Exercise brief: For each line of the data that includes the word "agent", copy the line.

Supplied data:

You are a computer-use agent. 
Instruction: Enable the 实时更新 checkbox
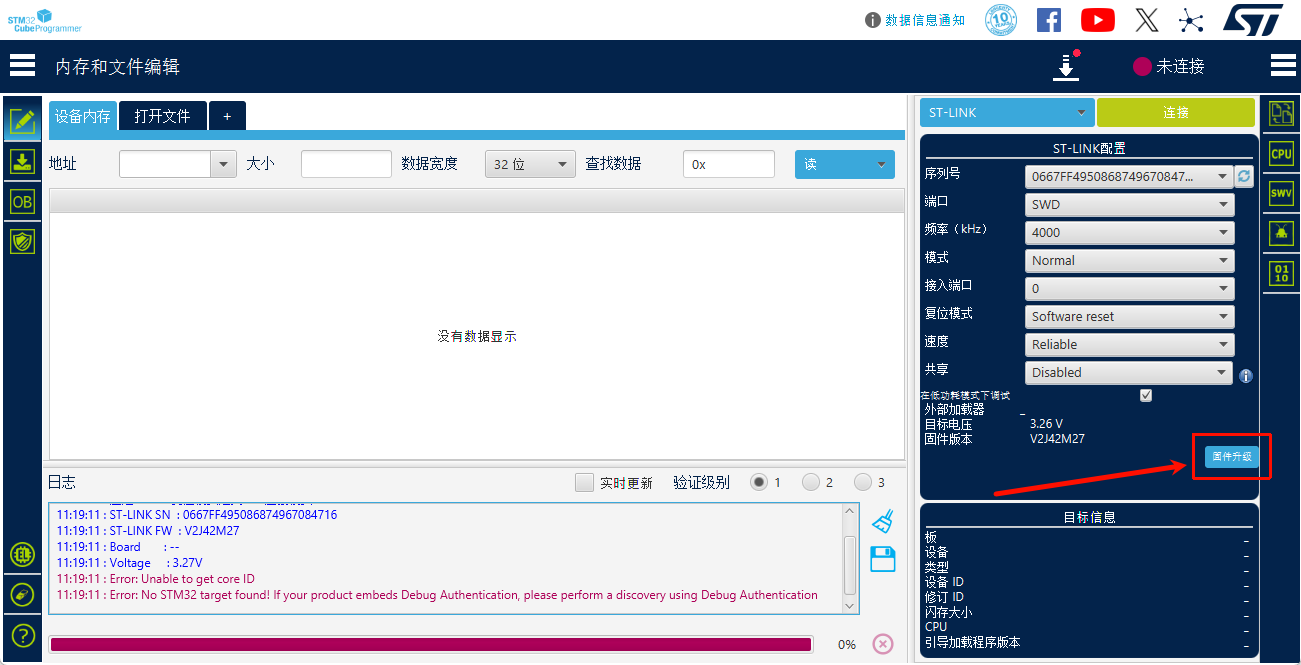coord(584,481)
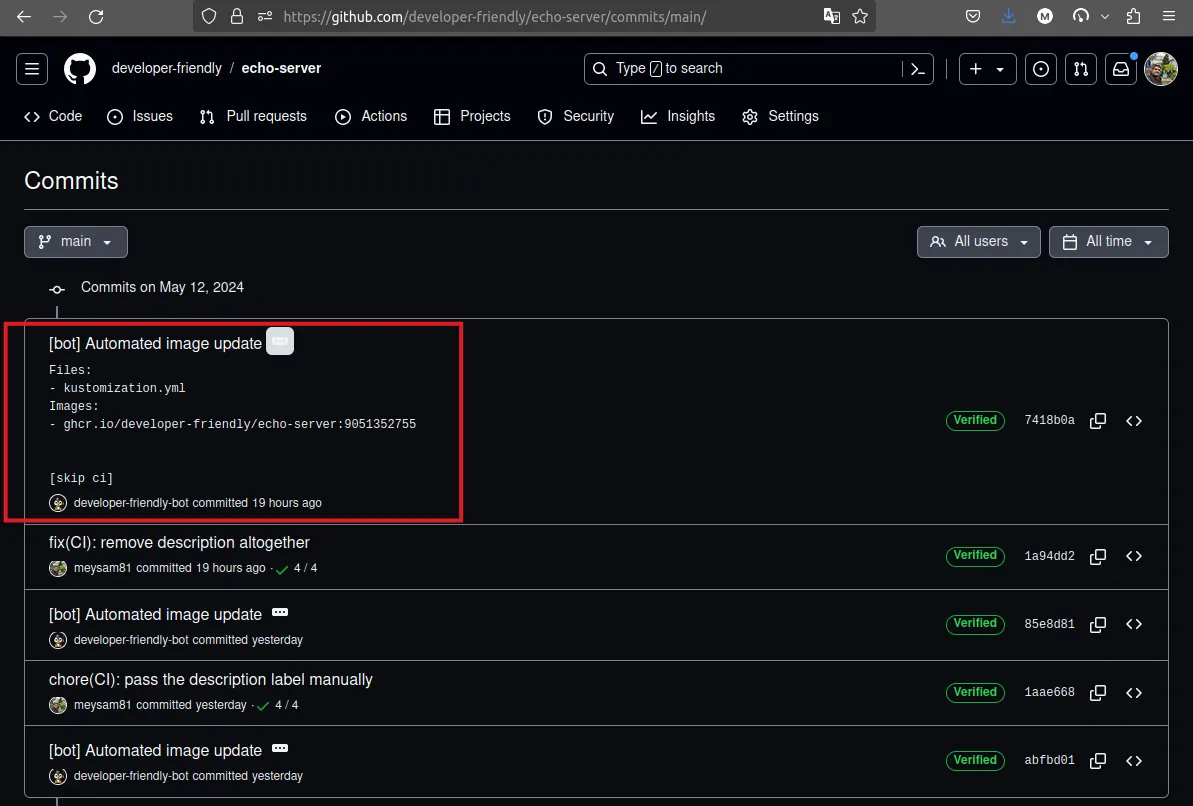Open the hamburger navigation menu
The width and height of the screenshot is (1193, 806).
tap(32, 69)
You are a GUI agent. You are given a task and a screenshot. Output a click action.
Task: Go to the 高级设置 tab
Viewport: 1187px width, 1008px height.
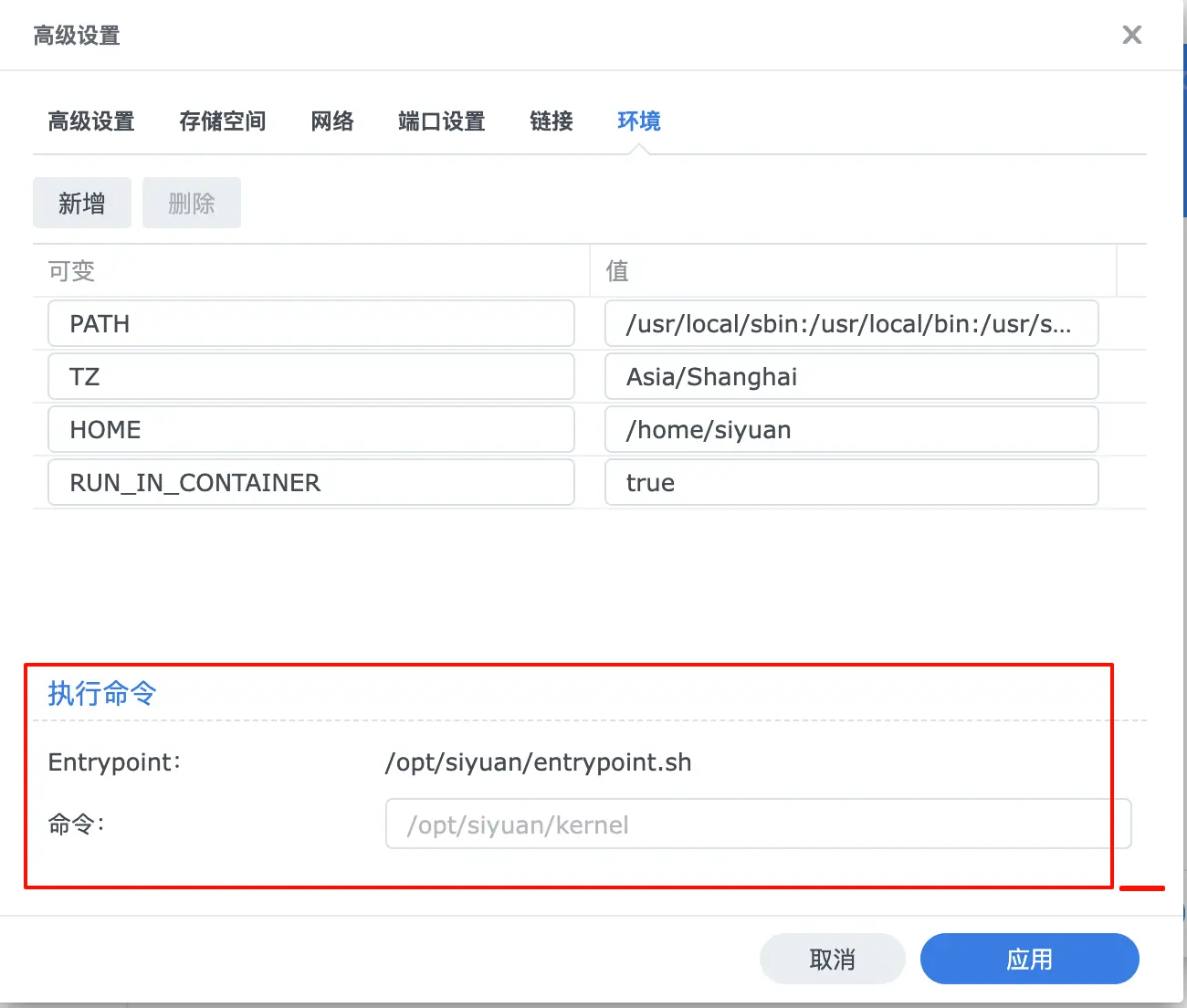[x=91, y=121]
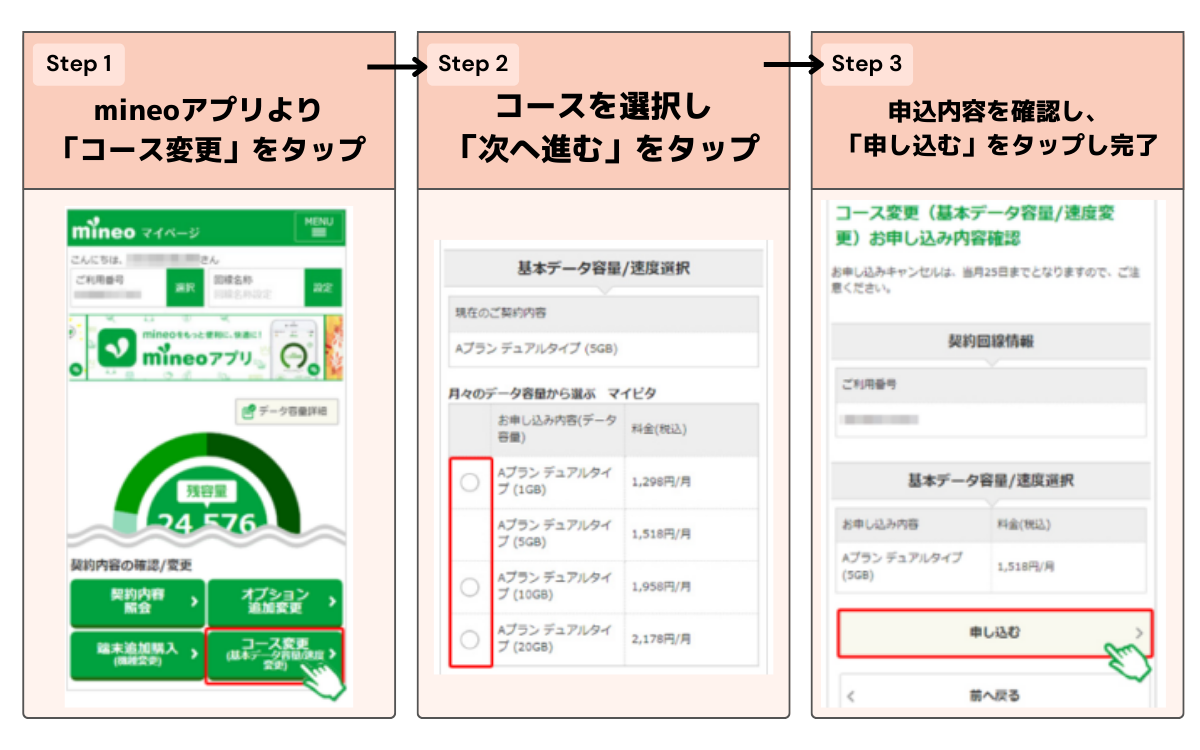This screenshot has height=750, width=1200.
Task: Select the Aプラン 1GB radio button
Action: (469, 483)
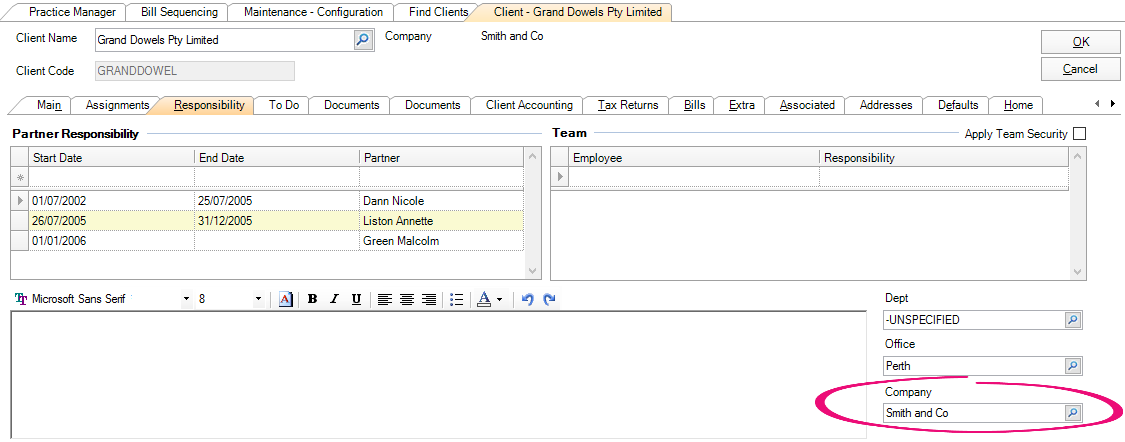
Task: Open the Office lookup search icon
Action: point(1072,366)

Output for this exercise:
You are a computer-use agent. 
You are a GUI agent. You are given a task and a screenshot. Output a click action.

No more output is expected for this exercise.